# ZO to Dallas?!?!



## Joker (Aug 7, 2002)

im a HEAT fan

i guess y'all heard of the ZO tade rumors to dallas.
if he's to get traded, Miami get NVE and bradley in exchange, but HEAT fand say no, and so will Riley.
Another rumor is to trade ZO and laphonso ellis and anthony carter for NVE and Finley.
now this might make sense to the HEAT.
what do u guys think about it?
y'all are welcome to get in the Miami Heat page and post messages and replies to c what they think.


----------



## TheRifleman (May 20, 2002)

I would love to see Zo in a Dallas uniform! He could really help teach this team how to play team defense in a hurry. But then, Zo coming to Dallas is probably wishful thinking on my part.


----------



## RetroDreams (Jun 9, 2002)

Well, trading Alonzo comes down to money.

A) Does Miami want to have a huge amount of cap room next year in hopes of luring Tim Duncan to Miami? 

or...

B) Does someone just completely wow Miami by offering two top tier players, picks and/or cash for Zo?

If you are Riley, do you want to go for the big risk and hope Duncan will come to Miami or take the sure thing? I'd say take the sure thing, but that is just because I don't see Duncan going to play for Pat Riley.


----------



## Joker (Aug 7, 2002)

what do u think would be enough o WOW Miami into trading ZO?


----------



## -33- (Aug 6, 2002)

it ain't gonna happen

so just end it


----------



## Dragnsmke1 (Jul 29, 2002)

I would be too scared of his condition to give up too much. And besides the big3 (4) who do we have to offer? No one.


----------



## riddler (Aug 25, 2002)

this wont happen because i think sooner of later, they are gonna be over the cap


----------



## TheRifleman (May 20, 2002)

Cuban doesn't seem to care about the luxury tax, but then again, as I said before, it is "wishful thinking" on my part and on the part of many Mavericks fans to get a defensive player of the stature of Zo in a Mavericks uniform!


----------



## RetroDreams (Jun 9, 2002)

> Originally posted by <b>riddler</b>!
> this wont happen because i think sooner of later, they are gonna be over the cap


First of all, Dallas is already over the cap I believe. Second, Cuban has openly stated that he'll pay for a winner... so it is all about matching salaries up. Cuban is the George Steinbrenner of the NBA.

#### [DATASET RECORDS]
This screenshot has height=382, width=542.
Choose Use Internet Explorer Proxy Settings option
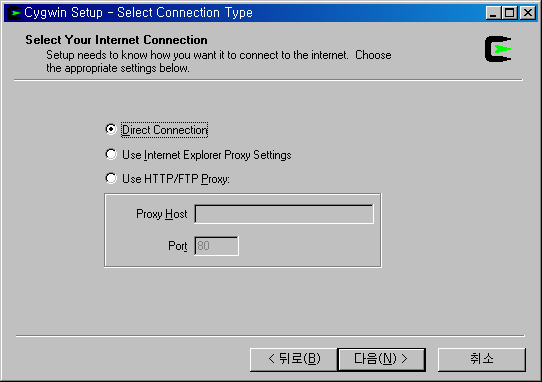pos(199,155)
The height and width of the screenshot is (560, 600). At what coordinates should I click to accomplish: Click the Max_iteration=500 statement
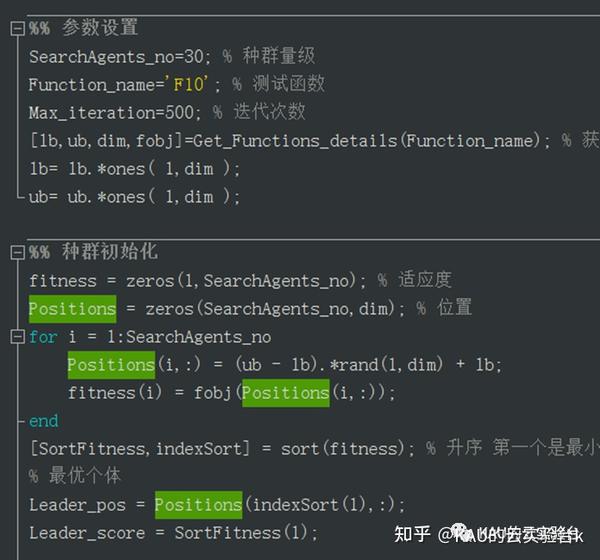click(114, 113)
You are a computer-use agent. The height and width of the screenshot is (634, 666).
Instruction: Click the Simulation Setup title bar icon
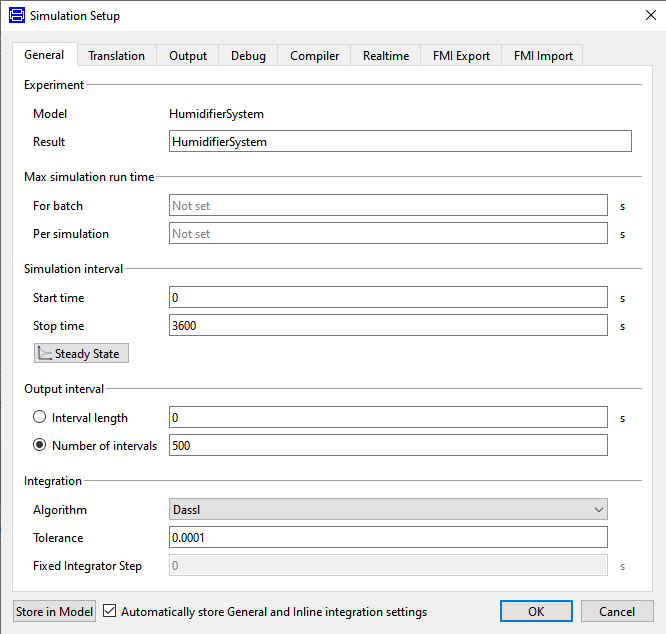click(x=17, y=16)
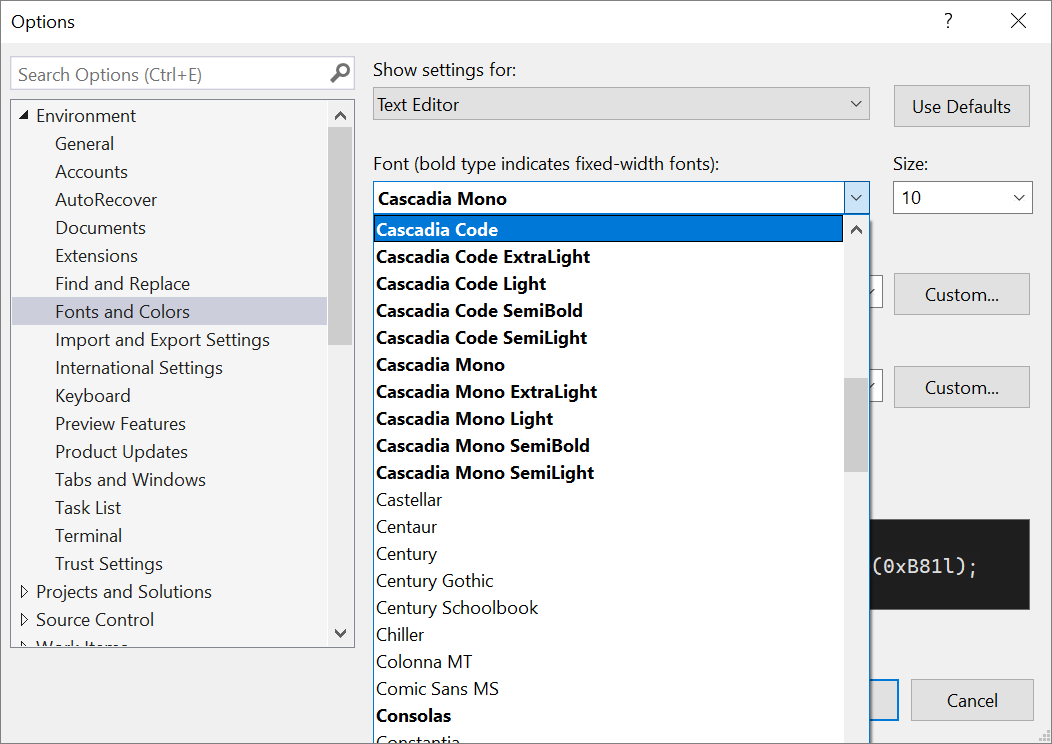Open the Size dropdown
The width and height of the screenshot is (1052, 744).
pyautogui.click(x=1017, y=197)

#### [OBJECTIVES]
(1) Extract from the Zo trade thread the passage that opens with the words containing "A) Does Miami" and closes with "for Pat Riley.".
(2) Extend the Zo trade thread with further writing that picks up after its last post.
The records were drawn from a separate source.

#### [ANSWERS TO EACH TASK]
(1)
A) Does Miami want to have a huge amount of cap room next year in hopes of luring Tim Duncan to Miami? 

or...

B) Does someone just completely wow Miami by offering two top tier players, picks and/or cash for Zo?

If you are Riley, do you want to go for the big risk and hope Duncan will come to Miami or take the sure thing? I'd say take the sure thing, but that is just because I don't see Duncan going to play for Pat Riley.

(2)
Third, since Mourning's kidney has seemed to have gotten worse, I'd say this is a dead rumor. However, if he were in good health, it would simply be just a salary matching situation.


----------



## Petey (Aug 23, 2002)

I don't think Finely is going anywhere, people keep mentioning him cause he is the least likely... but that still doesn't make it likely.

-Petey


----------



## RetroDreams (Jun 9, 2002)

> Originally posted by <b>Petey</b>!
> I don't think Finely is going anywhere, people keep mentioning him cause he is the least likely... but that still doesn't make it likely.
> 
> -Petey


I really think it depends on who they get back in return. Let's face it, they still need a true center... with all of the other offensive threats they have (especially Dirk) -- I'm sure Finley would be traded before either Dirk or Nash.


----------



## Petey (Aug 23, 2002)

> Originally posted by <b>RetroDreams</b>!
> I really think it depends on who they get back in return. Let's face it, they still need a true center... with all of the other offensive threats they have (especially Dirk) -- I'm sure Finley would be traded before either Dirk or Nash.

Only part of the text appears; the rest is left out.